Fermilabのビームテスト施設で実験を行うためには,ビームラインに持ち込む機材の安全検査を受けなければなりません。去年苦労したので,その経験を今回の試験を中心になって行う人たちに伝えたつもりでしたが,実際に苦労していなかった人たちにはその忠告はあまり響いていなかったみたいで,昨日の検査でもかなり苦戦しました。というわけで備忘録第2弾は,安全検査で特に気をつけなければならない点です。

- 1番厳しくチェックされるのは,ケーブルに流れる可能性のある最大電流とケーブルの太さの関係です。たとえば,LV電源の最大出力電流値が10Aだったとしたら,普段0.5Aで使っていたとしても10Aに耐えられる太さのケーブルを使用することが義務付けられます。家庭用の電源なんかだと15Aのブレーカーが付いているので,その辺に転がっている電源ケーブルの規格は15Aというのが多いはずです。それと同じですね。

- 昨日厳しくチェックされたのは,HVを使っている場合は浮いている金属がないようにせよ,ということでした。グラウンドに落としているつもりでも,アルミの表面は酸化していて電気抵抗が大きい場合があったりします。なので,いちいちデジボルでその辺のシャーシとグラウンド間の抵抗を測り,十分低い抵抗になるまでグラウンドとの接続を強化しました。

上記2つは去年も同じことを経験していたので,私自身は予想してた通りだったのですが,今年はさらに新しい項目が加わりました。

- 発泡スチロールのような断熱材をむき出しで使わせてくれません。可燃物だからという理由なのですが,これは予想していませんでした。むき出しはまずいのでアルミフォイルのような金属であらゆる表面を覆うよう指導されました。これはノーガードだったので対処法を考えていませんでした。

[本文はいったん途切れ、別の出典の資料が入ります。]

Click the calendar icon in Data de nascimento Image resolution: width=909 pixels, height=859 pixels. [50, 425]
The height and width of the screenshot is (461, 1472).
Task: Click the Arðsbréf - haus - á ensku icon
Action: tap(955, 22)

以上のように色々ありましたが,安全検査に合格してあとはビームを待つだけ。と言いたいところですが,デバッグと調整がまだ完全に終わっていないので,もう一踏ん張りといったところです。

(このエントリーを書いてから1日後にアップロードしました。アップロードしたと思っていたのですが,ネットワークの不調でアップデートてきていませんでした。)